A pausa que muda a vida

João 4.19: Quanto tempo esperou a mulher antes de falar essas palavras?

Lemos o texto bíblico direto, sem pausa, o diálogo como se tivesse um ritmo acelerado, sem sentir a dinâmica entre dois estranhos, um homem e uma mulher, um judeu e uma samaritana, ele em viagem e ela cumprindo os deveres da casa.

Se a palavra hebraica “Selá” significa “pausa” e se João tivesse costume de inserir este termo da poesia dos judeus em texto de prosa, imagino que ele a teria usado nessa narrativa sobre Jesus e a mulher samaritana. Especialmente, antes dessa frase dela.

Disse a mulher: “Senhor, vejo que é profeta.
João 4.19

O Senhor tinha acabado de descrever a vida dissoluta da mulher, com cinco maridos e, naquele momento, ela estava vivendo com um homem sem estar casada. Jesus e a mulher nunca tinham conhecido um ao outro antes. E logo uma pessoa estranha está revelando toda a sua vida.

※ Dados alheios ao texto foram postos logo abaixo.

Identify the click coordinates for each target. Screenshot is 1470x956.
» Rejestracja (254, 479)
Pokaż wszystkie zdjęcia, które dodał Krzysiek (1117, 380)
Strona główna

Se ela não parou qualquer movimento, se ela não deixou cair o seu cântaro, se ela não demorou um longo minuto antes de responder, …

Nesse momento a água do poço deixou de ter importância.

Quando os discípulos chegam e a conversa é interrompida, ela deixa o cântaro no poço para falar com os habitantes da cidade.

A revelação de Jesus faz o mundo dela parar de vez.

Sem dúvida, ela demora para encontrar a sua voz, e muda-se o seu tom da voz.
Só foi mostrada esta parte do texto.